GIVEN DATA Start Marker

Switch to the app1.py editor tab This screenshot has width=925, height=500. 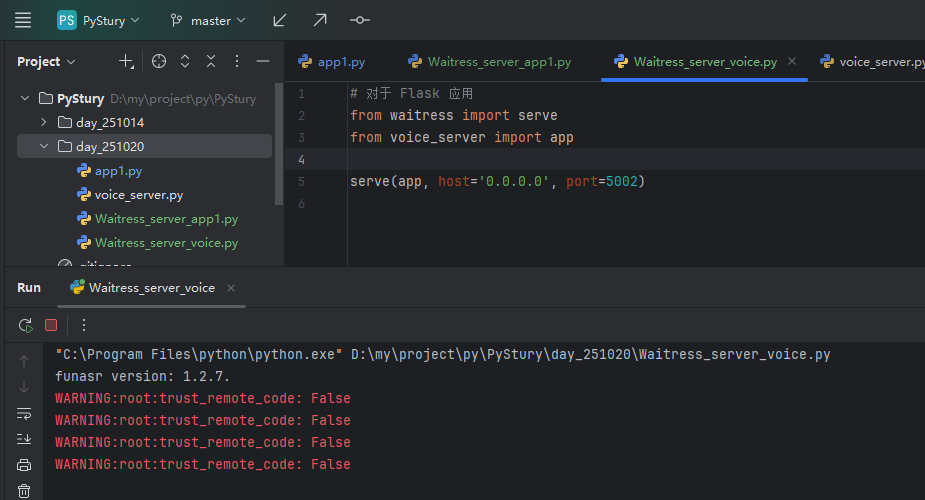[340, 62]
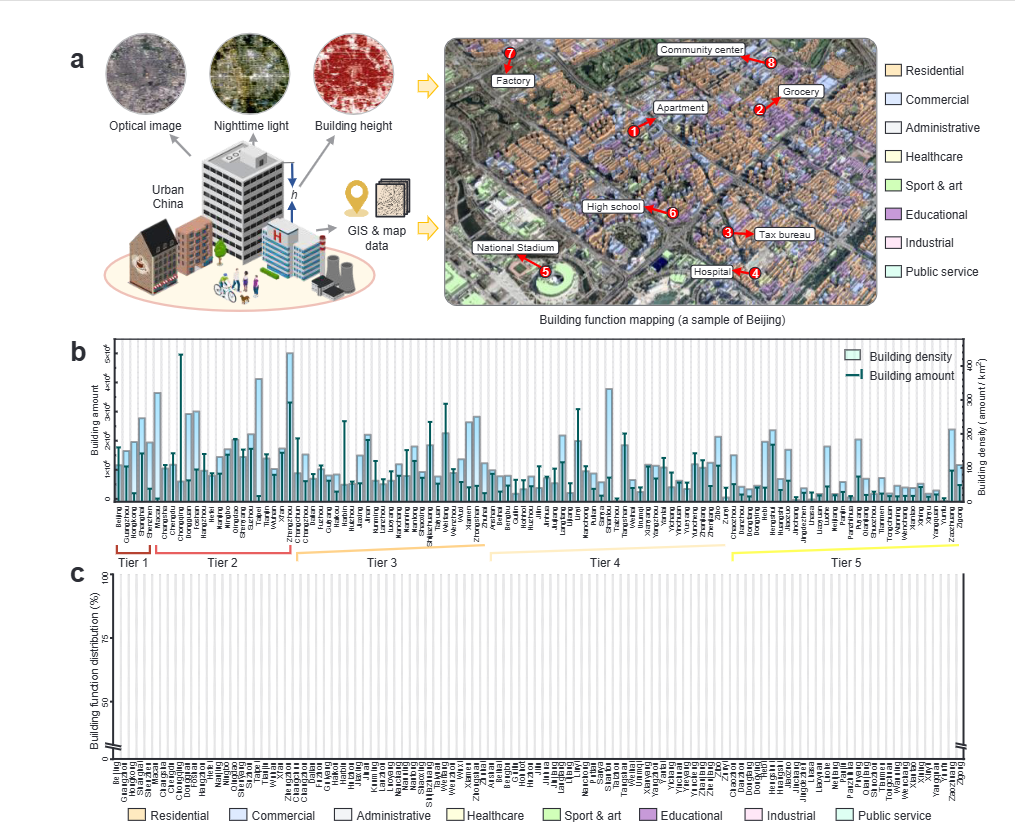1015x838 pixels.
Task: Click red marker number 1 near Apartment
Action: (633, 130)
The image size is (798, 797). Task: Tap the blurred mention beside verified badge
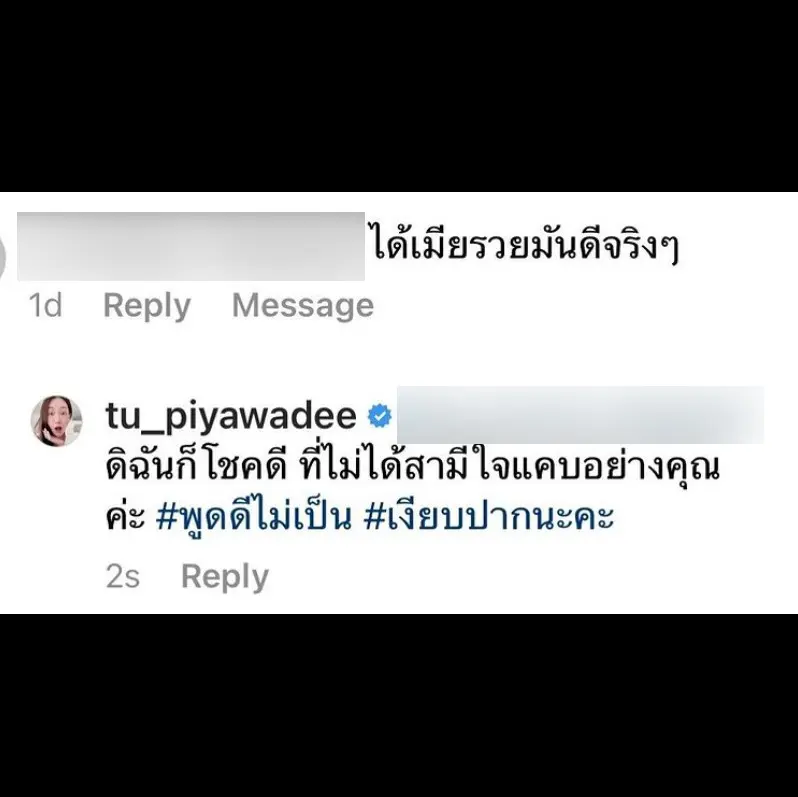tap(580, 415)
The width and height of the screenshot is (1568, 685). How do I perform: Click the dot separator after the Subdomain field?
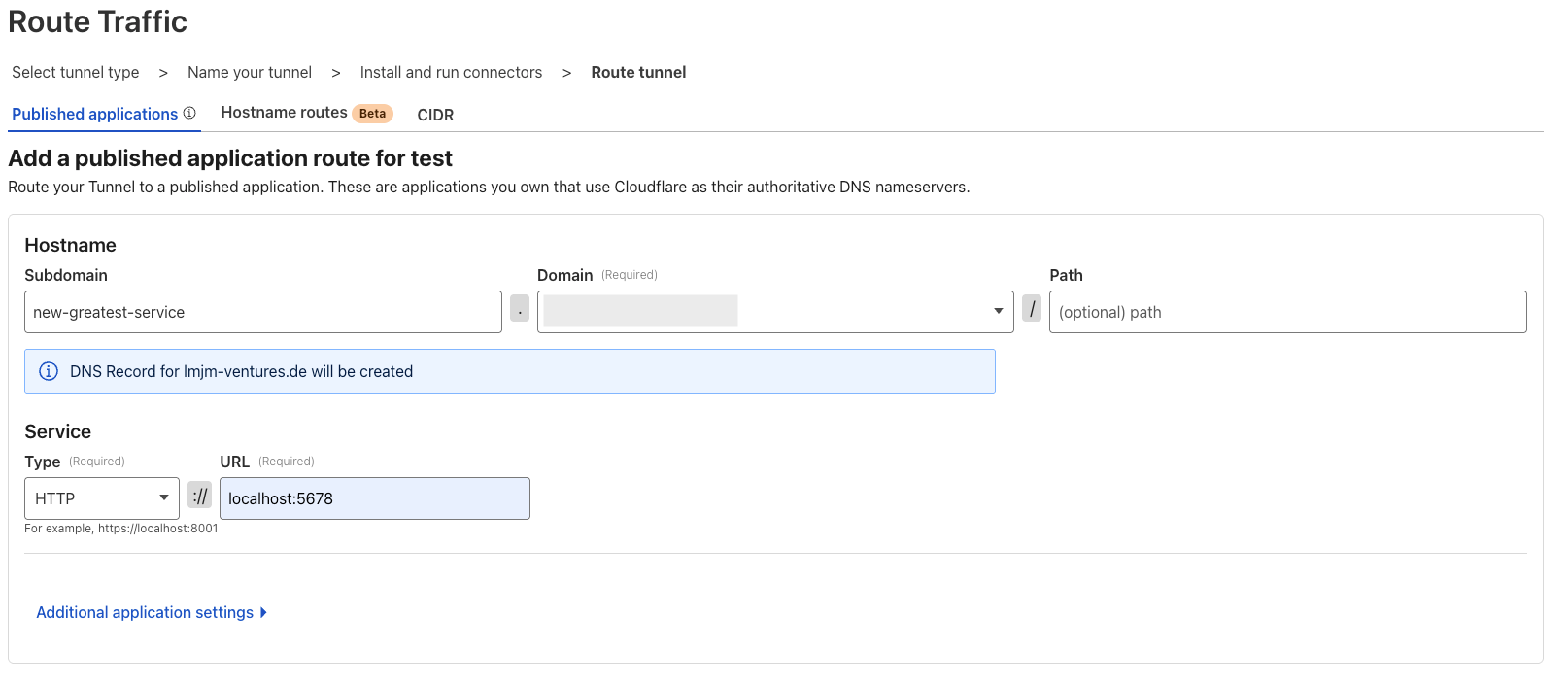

GIVEN DATA End Marker

§ TASK DESCRIPTION
Quote verbatim every line starting at the line that contains "The image size" and ending with the last line of the records; omit all pictures.

§ TASK ANSWER
The image size is (798, 797). Task: Tap the blurred mention beside verified badge
tap(580, 415)
The width and height of the screenshot is (1568, 685). How do I perform: Click the dot separator after the Subdomain field?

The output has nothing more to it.